You are right of course, I did some quick calculations and the number of points in the RAW subset even with 32-bit float would give an error of ~0.01% and in your last example you are seeing ~ 0.8%. However I don't think they do anything as sophisticated as suggested as even 5000 points would probably give around ~1% depending on the complexity of the waveform. With a fixed amount of points the error would increase as the number of samples increased, however they could vary by some fixed ratio to maintain reasonable accuracy.
It's likely they re-use existing code bases wherever possible from their older scopes which if I'm not mistaken where Zync based which have much less CPU power (one or two cores at less than 1Ghz) but they could definitely get things more accurate in real time with some effort. However even in stop mode calculating the whole dataset for 500Mpts is going to be slow, so I can see why they would use a subset as 1% for this class of scope is fine imo.
It is not ok when scope that is 1/3 of the price uses 10Mpts for calculations. Measuring complex signals is actually the name of the game. For pure sine signal I don't need RMS measured, it is mathematically connected with P-P value.
Let me remind you what I wrote: RMS (AC or AC+DC) is vulnerable to crest factor errors.

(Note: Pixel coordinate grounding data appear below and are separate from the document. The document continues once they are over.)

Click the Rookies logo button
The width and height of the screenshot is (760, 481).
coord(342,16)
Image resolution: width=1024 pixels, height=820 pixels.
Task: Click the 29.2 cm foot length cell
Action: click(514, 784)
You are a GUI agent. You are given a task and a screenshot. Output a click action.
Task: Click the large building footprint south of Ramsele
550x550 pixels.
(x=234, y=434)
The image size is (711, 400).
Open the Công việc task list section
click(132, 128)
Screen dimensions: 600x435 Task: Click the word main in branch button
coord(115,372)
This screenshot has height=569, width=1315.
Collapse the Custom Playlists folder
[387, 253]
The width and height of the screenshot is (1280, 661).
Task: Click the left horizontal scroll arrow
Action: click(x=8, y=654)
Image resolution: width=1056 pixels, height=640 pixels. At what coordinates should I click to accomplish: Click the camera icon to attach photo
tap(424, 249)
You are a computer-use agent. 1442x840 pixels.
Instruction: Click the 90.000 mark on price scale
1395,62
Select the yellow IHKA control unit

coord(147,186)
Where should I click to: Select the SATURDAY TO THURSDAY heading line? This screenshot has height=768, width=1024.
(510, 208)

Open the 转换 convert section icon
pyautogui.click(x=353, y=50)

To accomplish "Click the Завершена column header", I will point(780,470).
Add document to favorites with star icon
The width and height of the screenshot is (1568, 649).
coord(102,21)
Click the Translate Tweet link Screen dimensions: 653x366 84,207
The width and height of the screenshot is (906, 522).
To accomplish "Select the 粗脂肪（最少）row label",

While there was large discrepancy found measuring scope internal noise that started this question of RMS measurements, that is very wrong type of signal to verify RMS is functioning properly, because of everchanging BW and internal shenanigans it might be changing all the time. Also noise can be measured even when undersampling with only 1000 points from 100Mpts. You just need to sample repetitively for some time. You need to use periodic complex signal for test, to expose "holes in vision"....
So,external known signal needs to be used.
Secondly, signal has to have large crest factor to reveal potential problems.
One scenario where old DS1000Z was making large errors was for instance PWM signal that had large amplitude and low duty cycle. Like signal changing from 0 to 5V but at 2% ON duty cycle. If you had 10-20 of those pulses on the screen it still calculated about right. If you make timebase longer to capture 1000 cycles, it would start having large errors, despite sample rate did not drop and it had long memory enabled.
While on the other hand other scopes had measurement largely not changing until there was drop of timing resolution because of sampling.
With signals that have large crest factors and more complex shape than PWM it was even more visible, but those signals are hard to replicate for everybody and therefore hard to compare the results.
In attachment an Arb signal at 100ns/div and 200µs/div, 2000X time spread. All measurements include AWG errors and fact that both AWG and scope were on for few minutes only, so still drifting slightly.